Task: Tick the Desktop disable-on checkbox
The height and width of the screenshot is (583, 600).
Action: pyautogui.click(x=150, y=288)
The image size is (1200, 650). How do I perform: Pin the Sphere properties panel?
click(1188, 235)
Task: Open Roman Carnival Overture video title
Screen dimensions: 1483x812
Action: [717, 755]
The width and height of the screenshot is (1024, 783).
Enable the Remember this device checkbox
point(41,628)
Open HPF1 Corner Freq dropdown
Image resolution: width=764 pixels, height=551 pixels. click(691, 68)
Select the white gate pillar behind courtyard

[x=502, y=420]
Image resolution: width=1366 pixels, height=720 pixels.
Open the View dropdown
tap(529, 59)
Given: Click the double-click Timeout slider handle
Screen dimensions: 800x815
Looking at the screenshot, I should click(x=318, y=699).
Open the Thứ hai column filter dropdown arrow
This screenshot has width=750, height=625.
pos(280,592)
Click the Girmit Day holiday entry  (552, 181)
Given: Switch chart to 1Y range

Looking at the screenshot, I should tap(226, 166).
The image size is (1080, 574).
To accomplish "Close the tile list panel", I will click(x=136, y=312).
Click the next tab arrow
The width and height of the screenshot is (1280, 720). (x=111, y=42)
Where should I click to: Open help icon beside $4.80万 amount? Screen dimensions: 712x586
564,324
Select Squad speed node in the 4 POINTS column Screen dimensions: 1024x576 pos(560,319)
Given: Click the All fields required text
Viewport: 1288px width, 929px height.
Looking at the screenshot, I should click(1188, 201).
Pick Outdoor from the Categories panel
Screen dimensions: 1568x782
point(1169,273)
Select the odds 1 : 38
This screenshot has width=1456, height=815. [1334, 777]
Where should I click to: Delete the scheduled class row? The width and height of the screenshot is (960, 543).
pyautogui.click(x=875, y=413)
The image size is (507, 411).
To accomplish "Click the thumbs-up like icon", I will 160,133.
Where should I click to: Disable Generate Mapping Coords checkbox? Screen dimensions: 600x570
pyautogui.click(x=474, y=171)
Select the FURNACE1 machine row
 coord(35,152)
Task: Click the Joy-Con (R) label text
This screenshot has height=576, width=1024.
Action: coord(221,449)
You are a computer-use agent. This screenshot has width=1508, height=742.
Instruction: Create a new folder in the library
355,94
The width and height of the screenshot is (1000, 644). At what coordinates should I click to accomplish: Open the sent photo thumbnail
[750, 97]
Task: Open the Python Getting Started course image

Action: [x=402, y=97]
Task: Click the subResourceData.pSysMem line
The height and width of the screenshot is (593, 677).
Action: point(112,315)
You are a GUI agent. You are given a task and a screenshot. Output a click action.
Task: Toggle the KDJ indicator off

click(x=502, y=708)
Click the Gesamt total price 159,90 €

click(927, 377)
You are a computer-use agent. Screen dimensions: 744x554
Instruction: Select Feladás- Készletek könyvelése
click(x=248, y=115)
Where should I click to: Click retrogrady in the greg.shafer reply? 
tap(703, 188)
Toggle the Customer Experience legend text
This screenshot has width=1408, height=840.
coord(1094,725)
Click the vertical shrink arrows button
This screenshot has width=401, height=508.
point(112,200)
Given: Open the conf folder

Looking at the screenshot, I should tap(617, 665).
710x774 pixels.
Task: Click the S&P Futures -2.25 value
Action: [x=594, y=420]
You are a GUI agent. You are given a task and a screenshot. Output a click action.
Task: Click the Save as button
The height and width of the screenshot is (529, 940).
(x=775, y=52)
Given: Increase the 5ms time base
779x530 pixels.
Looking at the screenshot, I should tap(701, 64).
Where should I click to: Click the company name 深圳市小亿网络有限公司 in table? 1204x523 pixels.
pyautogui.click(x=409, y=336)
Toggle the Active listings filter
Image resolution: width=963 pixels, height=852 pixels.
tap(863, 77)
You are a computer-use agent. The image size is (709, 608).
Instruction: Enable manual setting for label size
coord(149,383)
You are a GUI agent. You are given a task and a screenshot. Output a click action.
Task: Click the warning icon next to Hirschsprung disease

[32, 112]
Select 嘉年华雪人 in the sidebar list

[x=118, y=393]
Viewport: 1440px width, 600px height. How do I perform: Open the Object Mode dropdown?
━━━━━━━━━━━━━━━━━━━━
WORK TO BE COMPLETED = Could you retype all of the entries exactly, leaving none out?

OUTPUT OF THE EXERCISE =
Task: Tick the Desktop disable-on checkbox
The height and width of the screenshot is (583, 600).
Action: pyautogui.click(x=150, y=288)
The image size is (1200, 650). How do I perform: Pin the Sphere properties panel?
click(1188, 235)
Task: Open Roman Carnival Overture video title
Screen dimensions: 1483x812
Action: [717, 755]
The width and height of the screenshot is (1024, 783).
Enable the Remember this device checkbox
point(41,628)
Open HPF1 Corner Freq dropdown
Image resolution: width=764 pixels, height=551 pixels. click(691, 68)
Select the white gate pillar behind courtyard

[x=502, y=420]
Image resolution: width=1366 pixels, height=720 pixels.
Open the View dropdown
tap(529, 59)
Given: Click the double-click Timeout slider handle
Screen dimensions: 800x815
Looking at the screenshot, I should click(x=318, y=699).
Open the Thứ hai column filter dropdown arrow
This screenshot has width=750, height=625.
pos(280,592)
Click the Girmit Day holiday entry  (552, 181)
Given: Switch chart to 1Y range

Looking at the screenshot, I should tap(226, 166).
The image size is (1080, 574).
To accomplish "Close the tile list panel", I will click(x=136, y=312).
Click the next tab arrow
The width and height of the screenshot is (1280, 720). (x=111, y=42)
Where should I click to: Open help icon beside $4.80万 amount? Screen dimensions: 712x586
564,324
Select Squad speed node in the 4 POINTS column Screen dimensions: 1024x576 pos(560,319)
Given: Click the All fields required text
Viewport: 1288px width, 929px height.
Looking at the screenshot, I should click(1188, 201).
Pick Outdoor from the Categories panel
Screen dimensions: 1568x782
point(1169,273)
Select the odds 1 : 38
This screenshot has width=1456, height=815. [1334, 777]
Where should I click to: Delete the scheduled class row? The width and height of the screenshot is (960, 543).
pyautogui.click(x=875, y=413)
The image size is (507, 411).
To accomplish "Click the thumbs-up like icon", I will 160,133.
Where should I click to: Disable Generate Mapping Coords checkbox? Screen dimensions: 600x570
pyautogui.click(x=474, y=171)
Select the FURNACE1 machine row
 coord(35,152)
Task: Click the Joy-Con (R) label text
This screenshot has height=576, width=1024.
Action: coord(221,449)
You are a computer-use agent. This screenshot has width=1508, height=742.
Instruction: Create a new folder in the library
355,94
The width and height of the screenshot is (1000, 644). At what coordinates should I click to accomplish: Open the sent photo thumbnail
[750, 97]
Task: Open the Python Getting Started course image

Action: [x=402, y=97]
Task: Click the subResourceData.pSysMem line
The height and width of the screenshot is (593, 677).
Action: point(112,315)
You are a GUI agent. You are given a task and a screenshot. Output a click action.
Task: Toggle the KDJ indicator off

click(x=502, y=708)
Click the Gesamt total price 159,90 €

click(927, 377)
You are a computer-use agent. Screen dimensions: 744x554
Instruction: Select Feladás- Készletek könyvelése
click(x=248, y=115)
Where should I click to: Click retrogrady in the greg.shafer reply? 
tap(703, 188)
Toggle the Customer Experience legend text
This screenshot has width=1408, height=840.
coord(1094,725)
Click the vertical shrink arrows button
This screenshot has width=401, height=508.
point(112,200)
Given: Open the conf folder

Looking at the screenshot, I should tap(617, 665).
710x774 pixels.
Task: Click the S&P Futures -2.25 value
Action: [x=594, y=420]
You are a GUI agent. You are given a task and a screenshot. Output a click action.
Task: Click the Save as button
The height and width of the screenshot is (529, 940).
(x=775, y=52)
Given: Increase the 5ms time base
779x530 pixels.
Looking at the screenshot, I should tap(701, 64).
Where should I click to: Click the company name 深圳市小亿网络有限公司 in table? 1204x523 pixels.
pyautogui.click(x=409, y=336)
Toggle the Active listings filter
Image resolution: width=963 pixels, height=852 pixels.
tap(863, 77)
You are a computer-use agent. The image size is (709, 608).
Instruction: Enable manual setting for label size
coord(149,383)
You are a GUI agent. You are given a task and a screenshot. Output a click action.
Task: Click the warning icon next to Hirschsprung disease

[32, 112]
Select 嘉年华雪人 in the sidebar list

[x=118, y=393]
Viewport: 1440px width, 600px height. How do I perform: Open the Object Mode dropdown?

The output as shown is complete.